Abstract :
[en] At the end of the Messinian (Upper Miocene), the Mediterranean basin was the site of an
exceptional event called “the Messinian Salinity Crisis” (Hsü et al., 1972). This was the most dramatic crisis that the Mediterranean Sea has ever known: a sea level drop of about -1500 m (Ryan, 1976). In the central and outlying basins of the Mediterranean, large deposits of evaporites (salt, gypsum) bear witness to this event.
Around the Mediterranean Sea, rivers strongly incised forming deep canyons to fit the base level fall (Clauzon, 1982; Julian and Nicod, 1984; Bini, 1994; Bourillot et al., 2010; Krijgsman et al., 2018). The Algerian coast is just near the steepest slopes of the Alboran Sea during MSC, so that it was strongly impacted by the sea level drop. According to Rubino et al. (2010), two river canyons formed, one related to Chelif River and the other one to the Algiers system.

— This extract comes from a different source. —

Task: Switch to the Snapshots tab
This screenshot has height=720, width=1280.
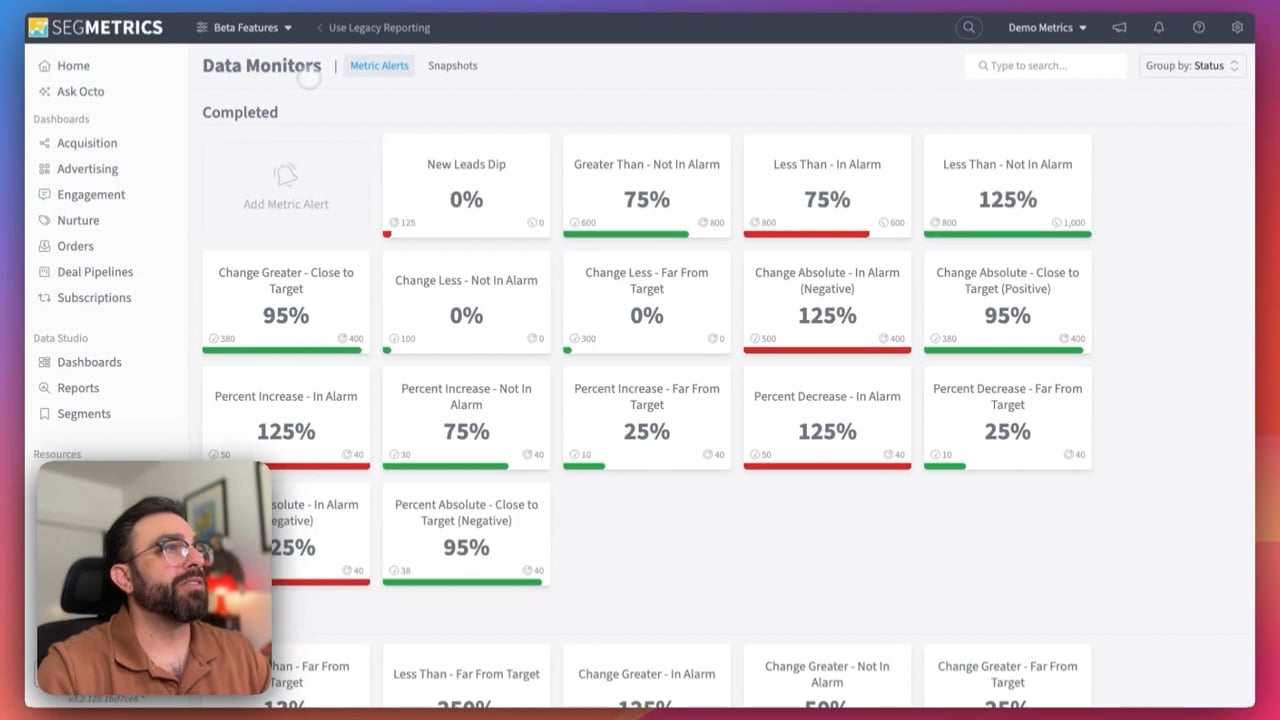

The Chelif Basin which was occupied by a marginal sea during the Messinian was disconnected from the Mediterranean Sea and filled with gypsum-rich sediments (Roveri et al., 2014, Naimi et al., 2020; Moulana et al., 2021).
The large deep underground voids along the Messinian shelf of the southern margin of the Chelif Basin are a paleokarst formed during this low base level, as in other areas around the Mediterranean Sea (Bini, 1994 ; 1998); Audra et al., 2004; Mocochain et al., 2006 a, b; 2009).